Photoluminescence studies with GemmoRaman-532 or GemmoRaman-532SG
The reason for all above tests in the preface section of this application note is that the following photoluminescence tests can only be applied to natural type IIa diamond. IaB natural diamonds are indeed extremely rare and, as the IIa type, can be successfully submitted to HPHT color enhancing treatment. Unfortunately, due their rarity there is not enough material available to perform statistically valid PL studies.
Room temperature (297K)
Spectral acquisition at room temperature (RT, 297K) is the more convenient method of the two. In the case of colorless IIa diamonds it provides surprisingly good results. Therefore, it is suggested to perform PL tests first at room temperature and later in liquid nitrogen immersion (LNT, 77K).

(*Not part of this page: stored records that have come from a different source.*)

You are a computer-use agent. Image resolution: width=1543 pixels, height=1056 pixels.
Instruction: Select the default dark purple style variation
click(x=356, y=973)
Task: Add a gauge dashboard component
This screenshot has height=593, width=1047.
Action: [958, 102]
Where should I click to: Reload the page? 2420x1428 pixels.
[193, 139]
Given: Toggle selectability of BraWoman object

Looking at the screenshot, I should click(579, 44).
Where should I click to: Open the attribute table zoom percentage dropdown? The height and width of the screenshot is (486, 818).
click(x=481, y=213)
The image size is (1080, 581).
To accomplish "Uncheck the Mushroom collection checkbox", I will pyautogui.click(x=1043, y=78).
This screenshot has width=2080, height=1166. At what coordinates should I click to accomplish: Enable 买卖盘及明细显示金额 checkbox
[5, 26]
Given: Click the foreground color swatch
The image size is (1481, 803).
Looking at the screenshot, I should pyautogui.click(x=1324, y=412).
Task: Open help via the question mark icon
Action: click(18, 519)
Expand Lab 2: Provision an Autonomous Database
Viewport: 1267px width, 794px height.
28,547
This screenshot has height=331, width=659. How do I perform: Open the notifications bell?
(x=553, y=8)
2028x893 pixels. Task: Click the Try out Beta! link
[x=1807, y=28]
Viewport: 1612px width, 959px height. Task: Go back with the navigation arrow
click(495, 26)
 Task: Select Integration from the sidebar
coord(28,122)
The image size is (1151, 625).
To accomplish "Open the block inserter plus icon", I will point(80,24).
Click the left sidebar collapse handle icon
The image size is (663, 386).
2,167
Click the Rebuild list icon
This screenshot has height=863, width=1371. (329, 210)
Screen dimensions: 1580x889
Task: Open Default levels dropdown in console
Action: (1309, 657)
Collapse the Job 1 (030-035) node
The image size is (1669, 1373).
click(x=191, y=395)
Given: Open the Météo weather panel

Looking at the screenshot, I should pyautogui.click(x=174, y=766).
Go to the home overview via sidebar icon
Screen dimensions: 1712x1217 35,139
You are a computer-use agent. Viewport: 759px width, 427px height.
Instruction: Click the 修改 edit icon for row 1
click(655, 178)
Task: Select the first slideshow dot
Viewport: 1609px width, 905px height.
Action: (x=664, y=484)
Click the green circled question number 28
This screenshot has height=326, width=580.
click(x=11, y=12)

Natural untreated diamonds of type IIa exhibit a series of typical small photoluminescence peaks which tends to be annealed (removed) by HPHT treatment.
Figure 1. Photoluminescence peaks at 536 nm, 567 nm, 579-580 nm, 587 nm and 596 nm at room temperature are very strong indicators a type IIa natural diamond has not been HPHT processed.
Most untreated diamonds exhibit nitrogen-vacancy crystallographic defects in their uncharged state (N-V0) at 576 nm in room temperature. This defect can also be negatively charged (N-V-) causing a PL peak at 637nm. Strong peak at 576 nm combined with absence of 637nm peak can be an additional non-diagnostic clue that the sample has not been HPHT processed.
HPHT treatment removes or severely attenuates most of the PL peaks present in untreated stones. Their spectrum may lack any PL features, leaving only first and second order diamond Raman peaks visible. In some cases Nitrogen-Vacancy defects may be visible as broad bumps at 576 nm (N-V0) and/or 637 nm (N-V-).
Figure 2. HPHT treatment has annealed most of the photoluminescence peaks detected in untreated stones. While N-V peaks at 576 and 637nm anneal out in commercial high temperature HPHT-treatment, new N-V defects may formed if the diamond contains minor type Ib component. In that case N-V- peaks at 637 nm are typically stronger than N-V0 peaks at 576 nm, but this "rule" is not diagnostic and has proved to have many exceptions.
Crystallographic defects causing the above mentioned PL peaks for natural untreated diamonds are not fully understood. However, their tendency to anneal at high temperatures required for removing color from type IIa diamonds serves as very good tool for detecting the treatment.
Comparison of room temperature spectra
Looking at both treated and untreated samples in same figure reveals the differences in overall appearance of the spectra.
Figure 3. HPHT-treated and untreated natural type IIa diamonds plotted on same graph for revealing the obvious differences in overall shape of the spectra. All the lines has been vertically shifted for visual convenience.